Espace, temps et présence dans les dramaturgies du no man's land urbain. Vers un drame performatif?

par Olga Lucia Montoya Restrepo

Thèse de doctorat en Études théâtrales

Sous la direction de Joseph Danan.

Soutenue le 06-07-2013

à Paris 3 , dans le cadre de École doctorale Arts & médias (2009-2015 ; Paris) , en partenariat avec Institut de recherches en études théâtrales (Paris) (équipe de recherche) .


  • Résumé

    A travers l’analyse de huit pièces de théâtre se déroulant dans des no man’s lands urbains et que nous réunissons sous ce que Jean-Pierre Sarrazac appelle « la dramaturgie du no man’s land », nous tentons de montrer comment le drame moderne et contemporain continue à se réinventer par l’adoption d’autres modèles dramaturgiques. Notre recherche s’applique surtout à l’un de ses modèles, celui de la performance. Comme le dit Jacques Derrida à propos de la déconstruction, pour les auteurs de ces pièces, il s’agit aussi par la représentation du no man’s land urbain de «penser à partir de ce passage, à la limite, à un ailleurs-ici »1. Ce non-lieu hétérotopique leur permet à la fois de penser la violence du monde tout en continuant à expérimenter de nouvelles formes du drame.En se situant sur cette ligne, sur cette frontière, « dans un ailleurs de certitudes »2, ces auteurs donnent cours à un drame qui, succédant à la catastrophe de la deuxième guerre mondiale, à la chute des utopies de gauche et à l’accroissement affolé du capital, ne cherche pas à donner de réponses à la manière du théâtre brechtien, mais à soulever des questions. Par cette déconstruction et par l’adoption des éléments performatifs dans le traitement du temps, de l’espace et de la présence de l’auteur et du personnage, ces auteurs, Harold Pinter, Botho Strauss, Bernard-Marie Koltès, Edward Bond, Rodrigo Garcia, Tim Etchells, Victor Viviescas et Carolina Vivas, mettent le spectateur en relation directe avec la scène de cette cruauté annoncée par Artaud qui ne se limite pas à une imitation mais est aussi une expérience au présent : celle du vide.

  • Titre traduit

    Space, Time and Presence in urban No-Man’s-Land. Toward a Performative drama?


  • Résumé

    By analyzing eight plays taking place in urban no-man’s-lands, which we have grouped under the heading of what Jean-Pierre Sarrazac calls “no-man’s-land dramaturgy,” we attempt to show how modern and contemporary drama continues to reinvent itself through the adoption of other dramaturgic models. Our research is applied especially to one of these models – performance art. As Jacques Derrida says in regards to deconstruction, the authors of these plays, too, «think about this passage onward, about a limit, about an elsewhere-here-and-now»3 by the representation of an urban no-man’s-land. This heterotopian non-place allows them to reflect on the violence of the world even as they experiment with new forms of drama.By going out on that edge, that border, out to «an elsewhere of certitudes»4 these authors set in motion a drama which, coming as it does after the catastrophe of the second world war, after the fall of leftist utopias, on the heels of madly spiraling capital, seeks to pose questions rather than provide answers in a Brechtian sense.
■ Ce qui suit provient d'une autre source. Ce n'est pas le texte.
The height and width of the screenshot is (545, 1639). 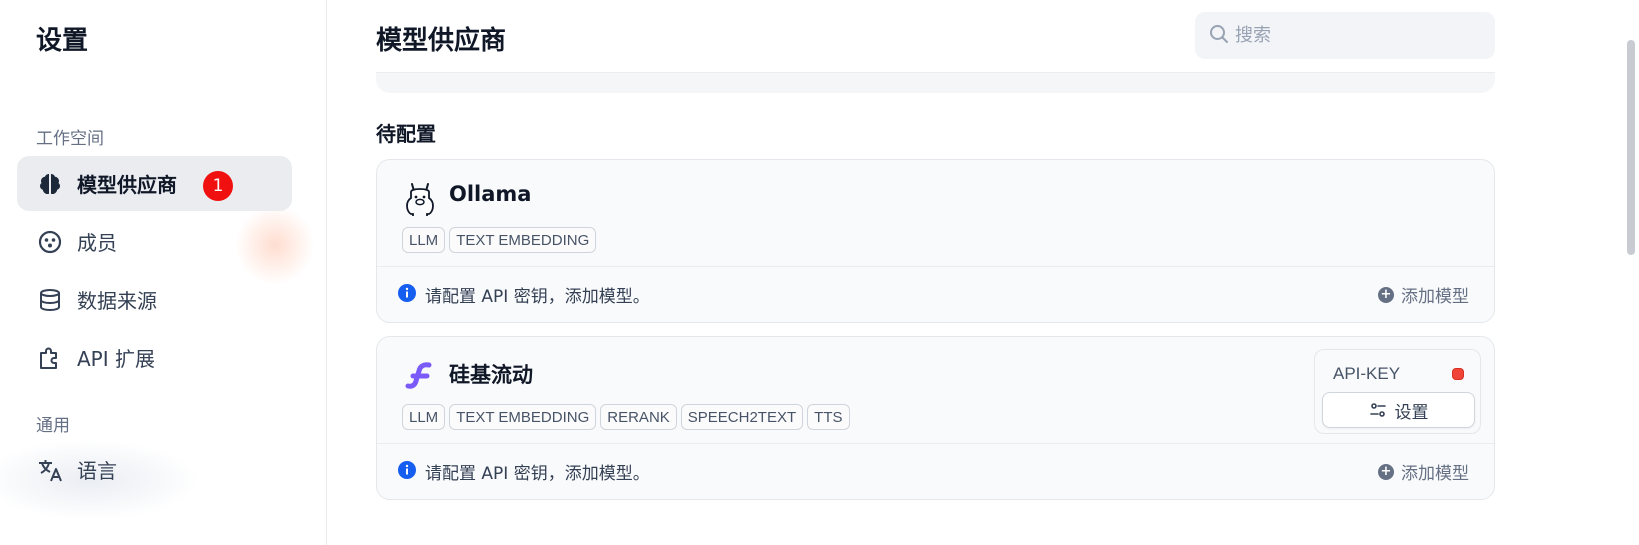 I want to click on translate-icon, so click(x=50, y=470).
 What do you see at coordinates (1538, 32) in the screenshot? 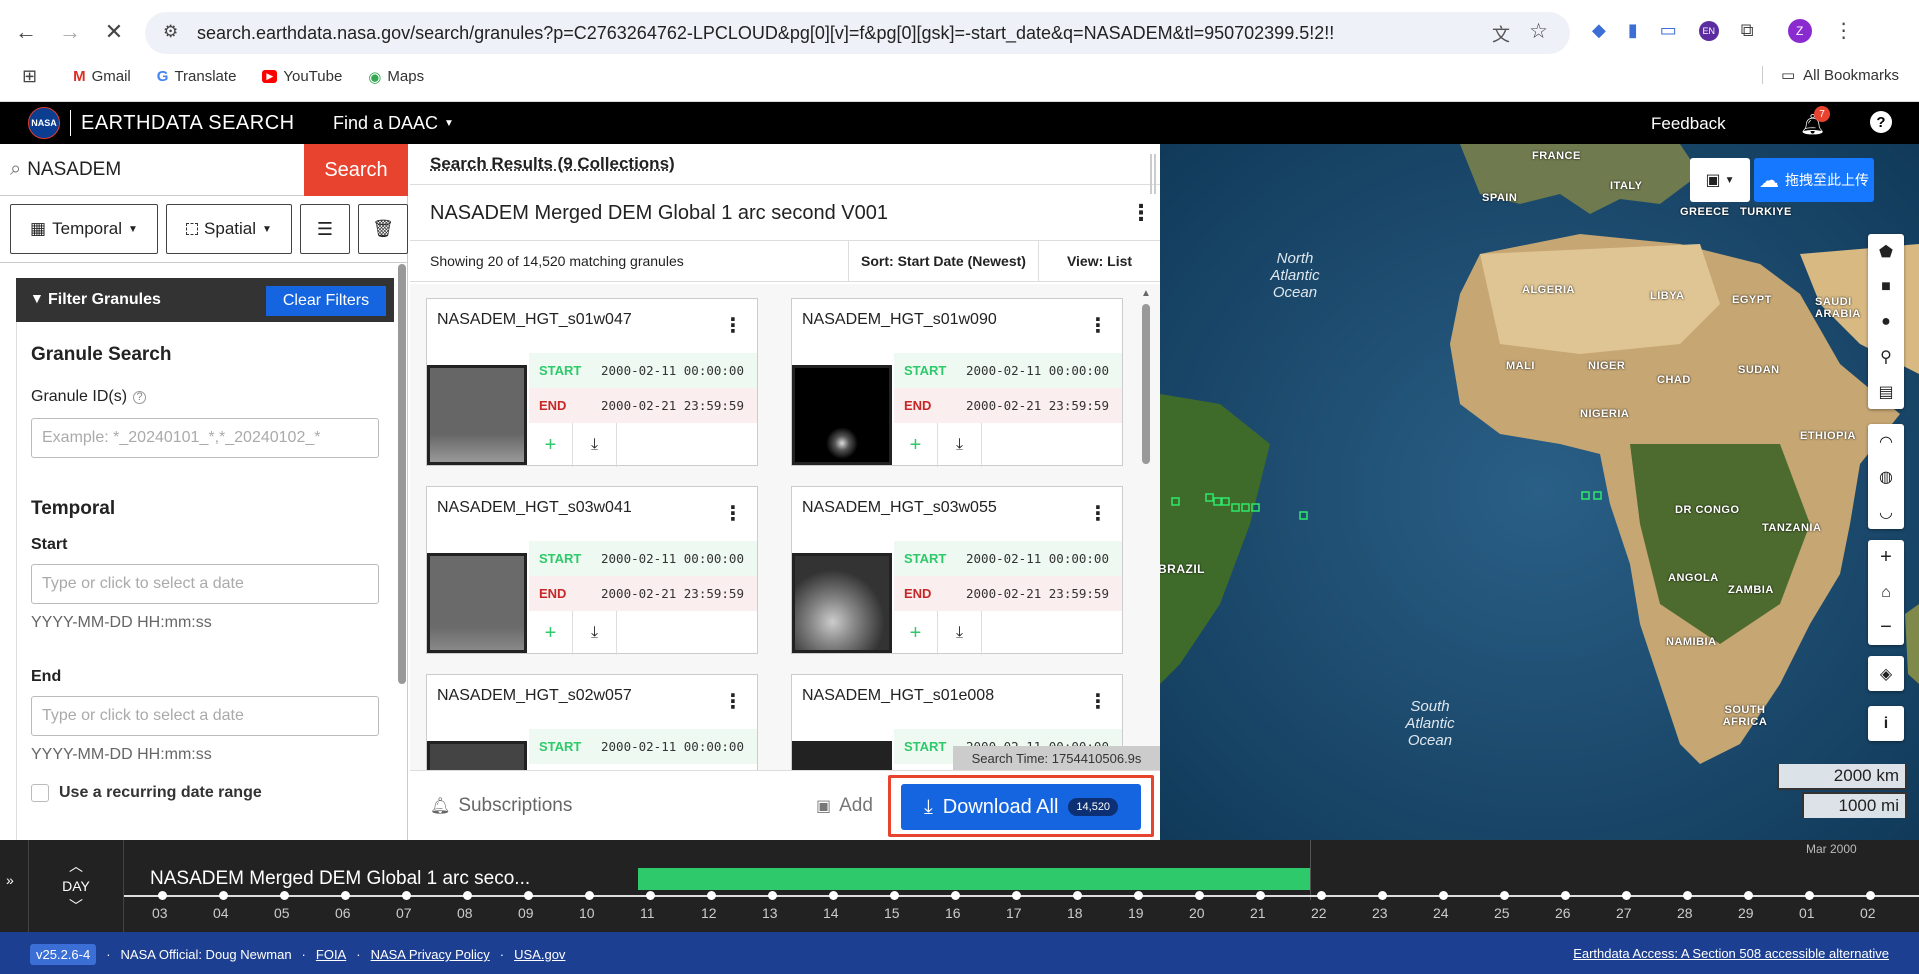
I see `bookmark-star-icon: ☆` at bounding box center [1538, 32].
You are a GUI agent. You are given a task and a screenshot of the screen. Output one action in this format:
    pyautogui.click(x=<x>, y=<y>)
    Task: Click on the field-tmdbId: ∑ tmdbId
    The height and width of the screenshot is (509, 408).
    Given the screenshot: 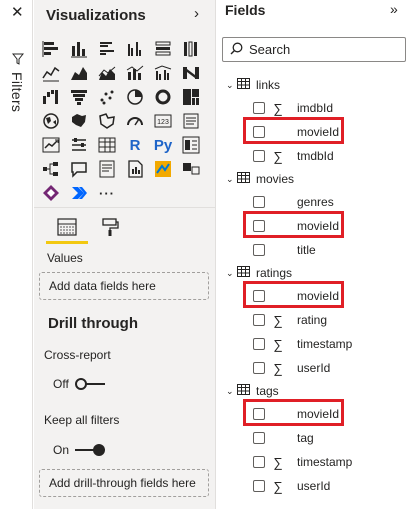 What is the action you would take?
    pyautogui.click(x=294, y=156)
    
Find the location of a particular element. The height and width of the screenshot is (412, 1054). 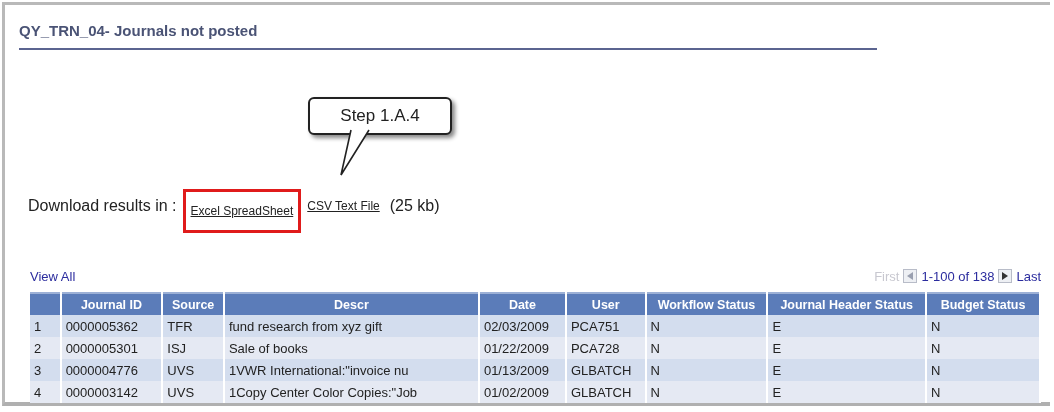

download-link: CSV Text File is located at coordinates (344, 206).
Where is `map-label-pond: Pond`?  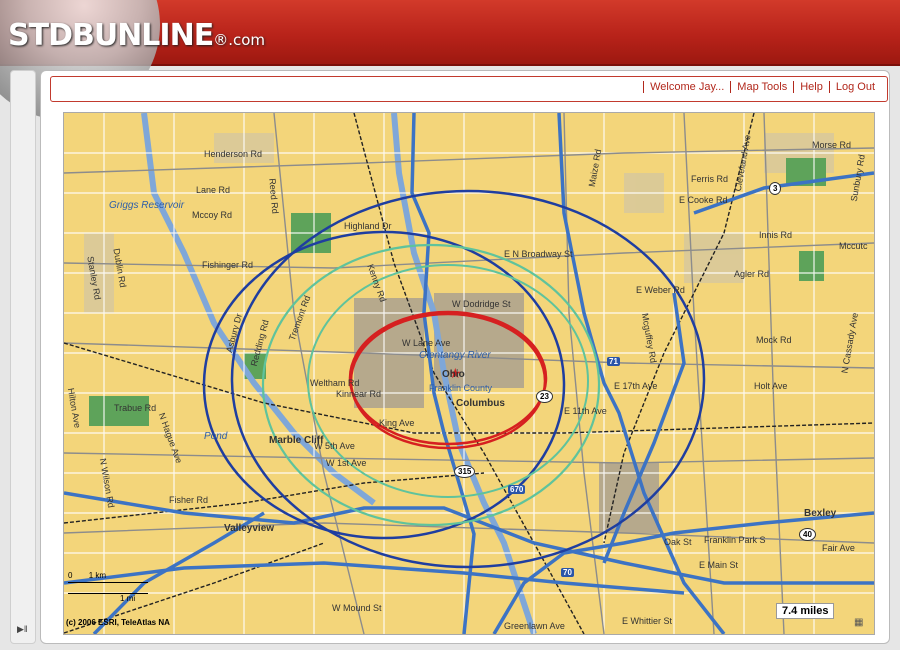 map-label-pond: Pond is located at coordinates (216, 436).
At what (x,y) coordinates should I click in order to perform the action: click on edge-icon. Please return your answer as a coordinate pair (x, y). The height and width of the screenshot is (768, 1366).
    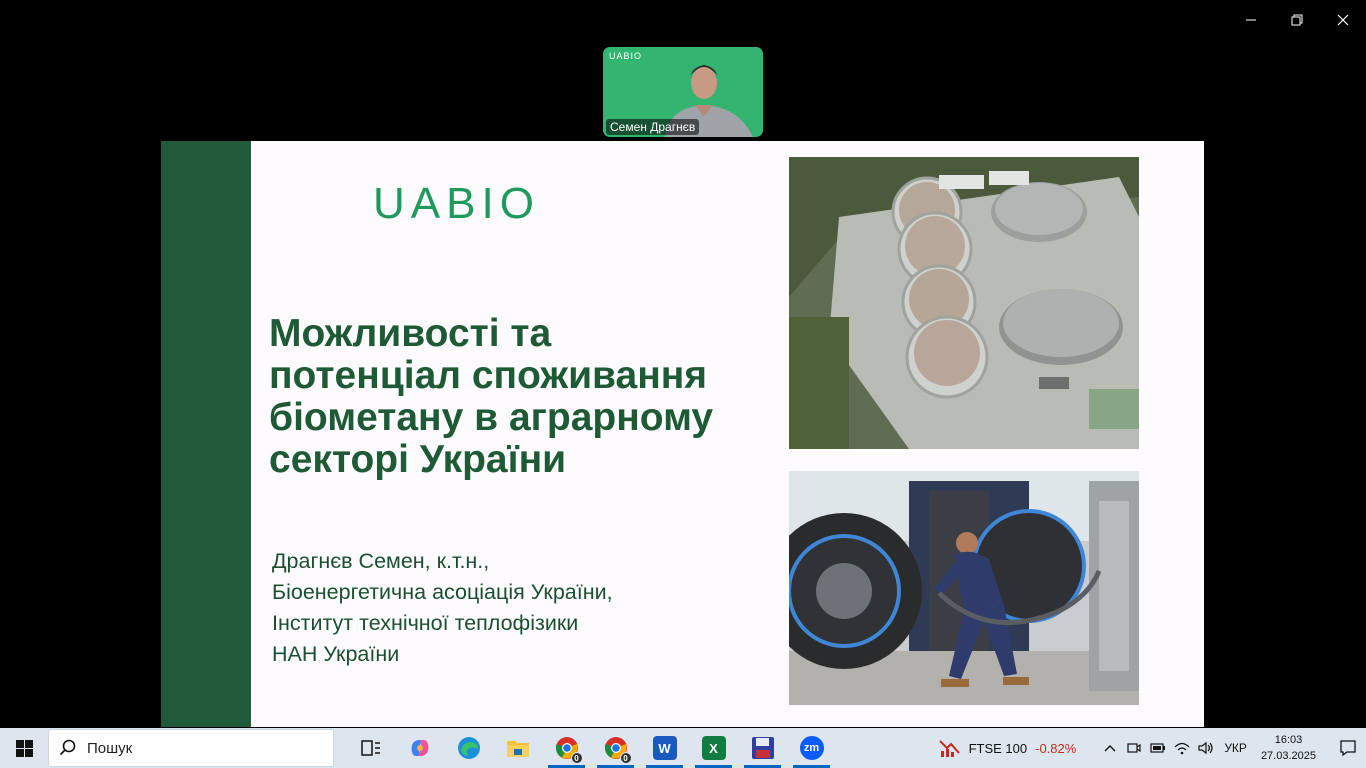
    Looking at the image, I should click on (468, 748).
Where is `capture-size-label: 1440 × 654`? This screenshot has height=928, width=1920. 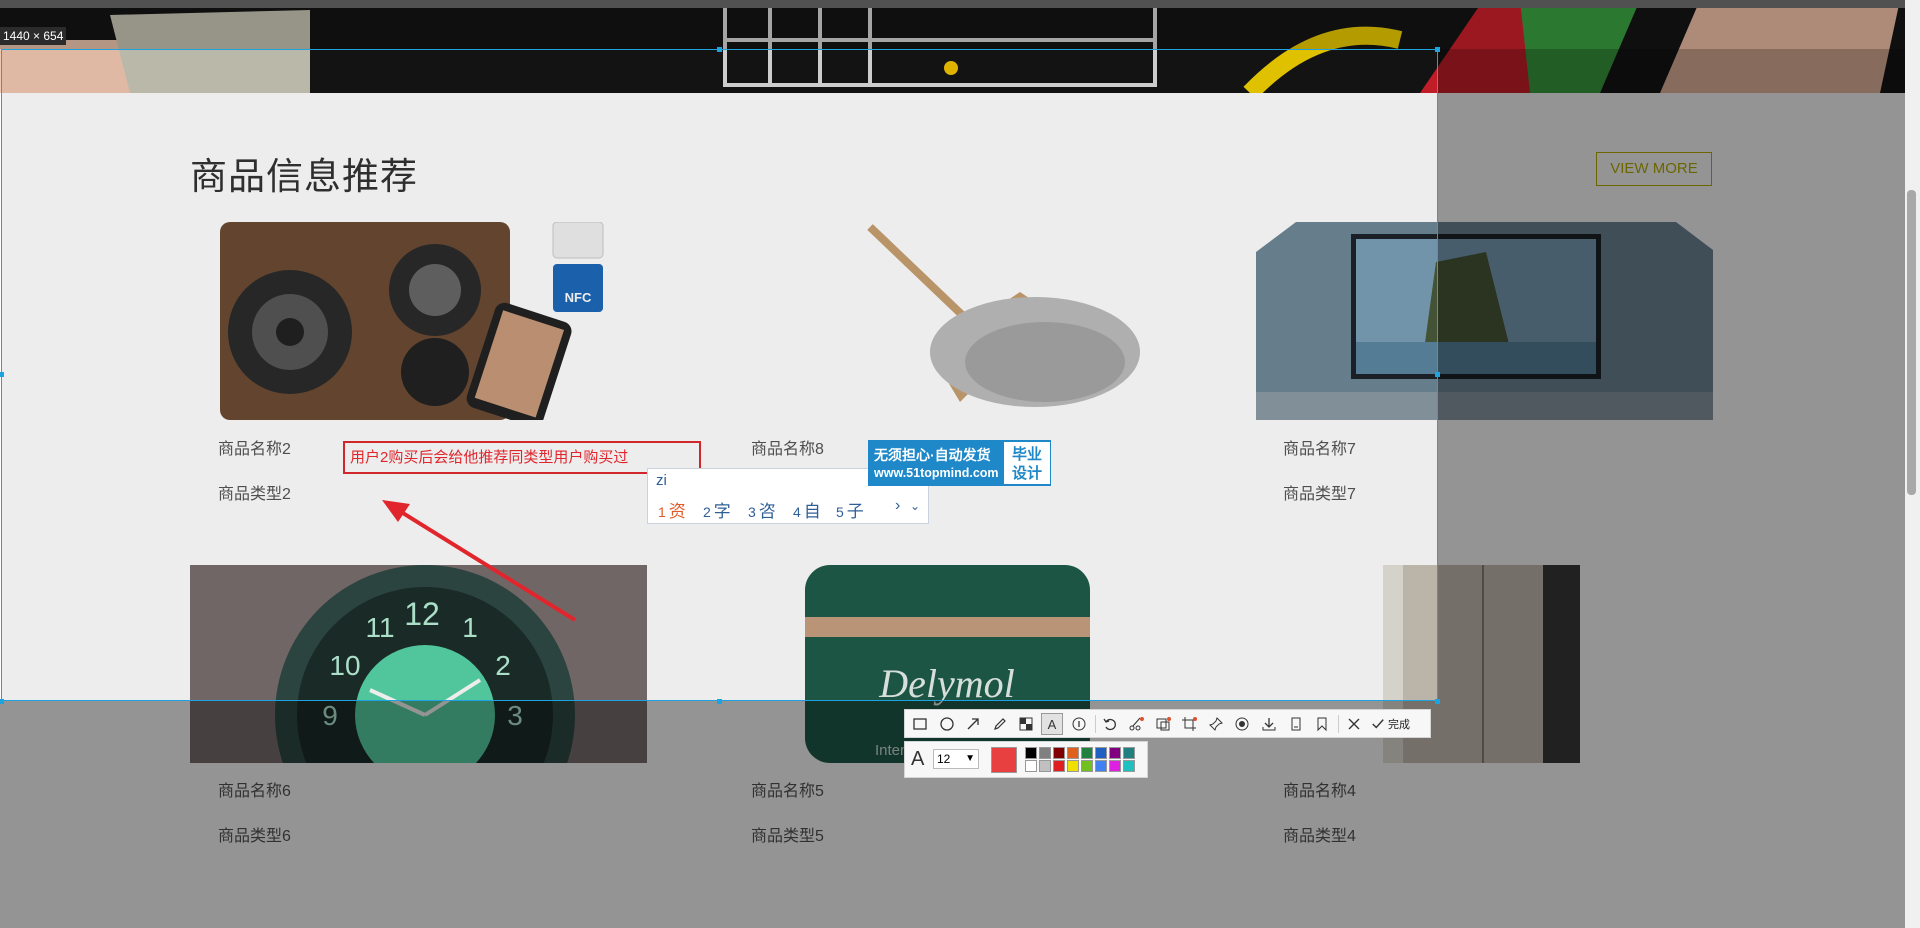
capture-size-label: 1440 × 654 is located at coordinates (34, 36).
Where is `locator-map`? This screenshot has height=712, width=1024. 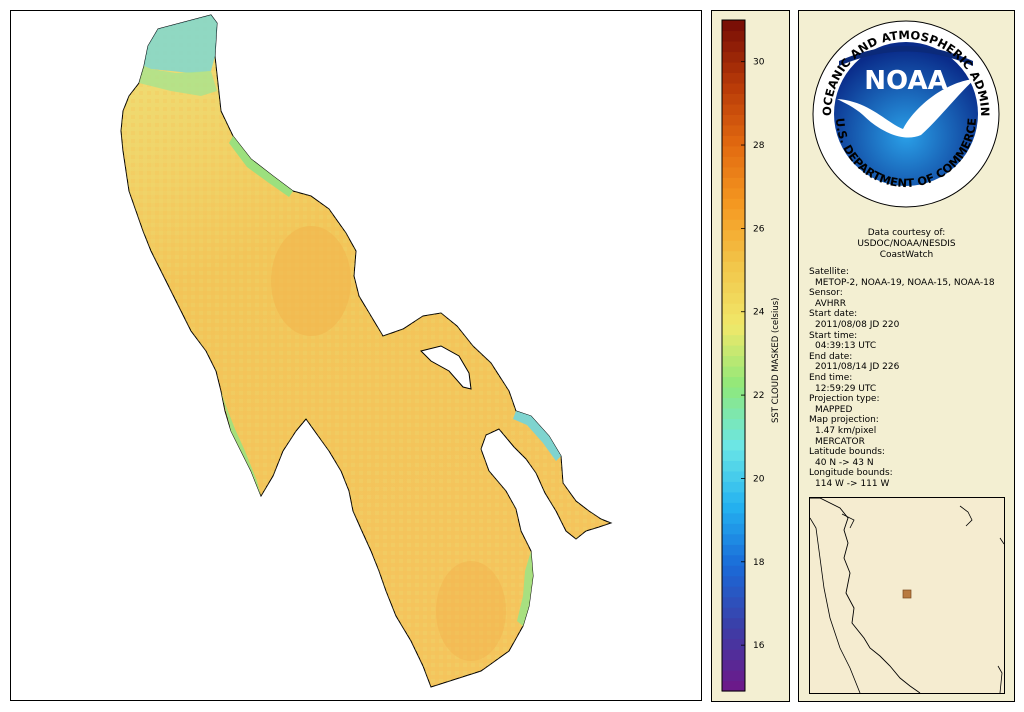 locator-map is located at coordinates (907, 596).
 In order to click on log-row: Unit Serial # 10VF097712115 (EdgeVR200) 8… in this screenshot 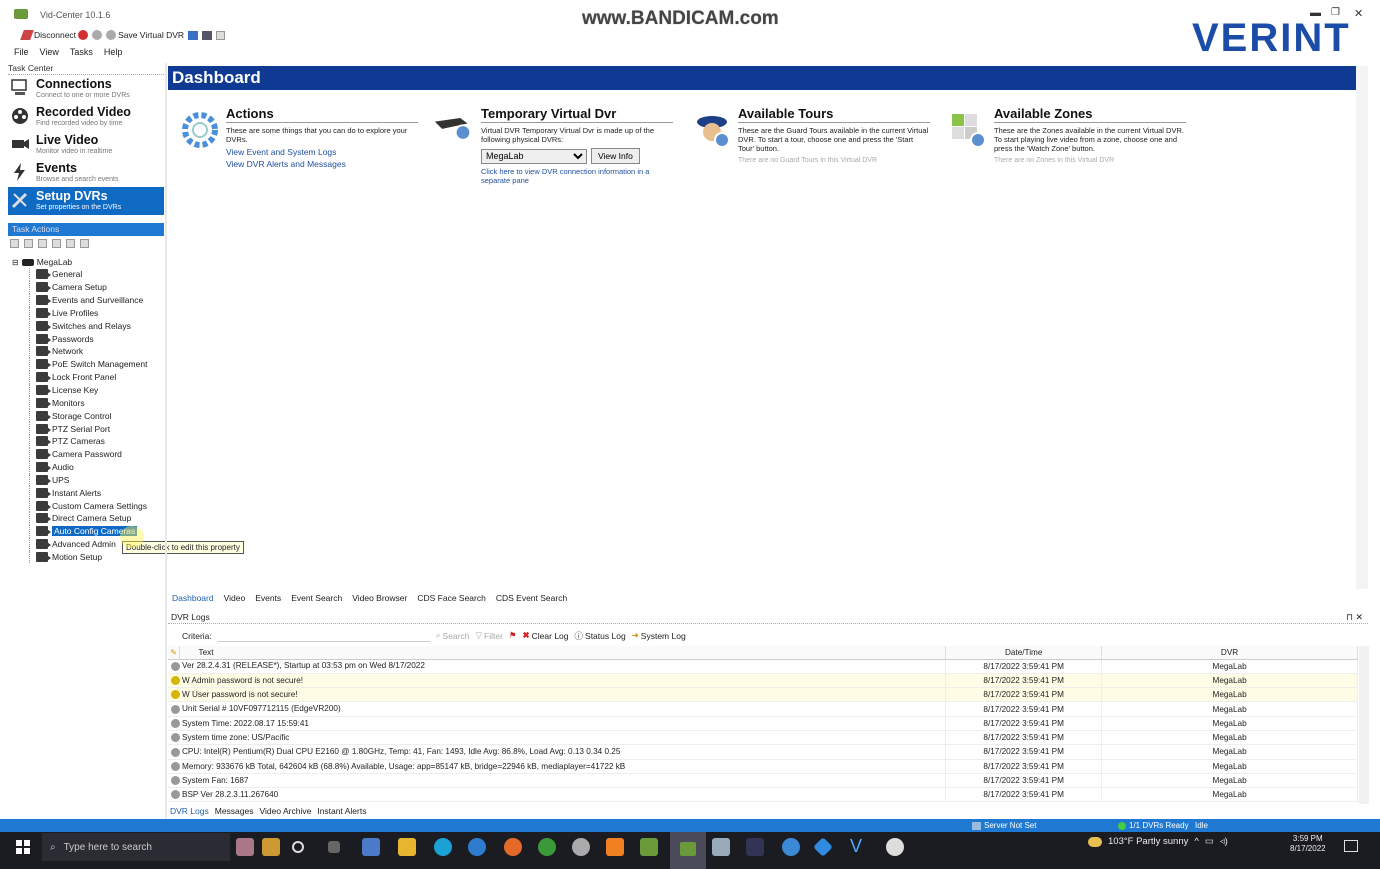, I will do `click(763, 709)`.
Through this deconstruction and by the now adoption of performative elements in the treatment of time, space and presence of the author and of the character, authors Harold Pinter, Botho Strauss, Bernard-Marie Koltès, Edward Bond, Rodrigo Garcia, Tim Etchells, Victor Viviescas and Carolina Vivas put the audience directly in touch with the cruelty foretold by Artaud, which isn’t limited to imitation but is also an experience of the present – that of the void.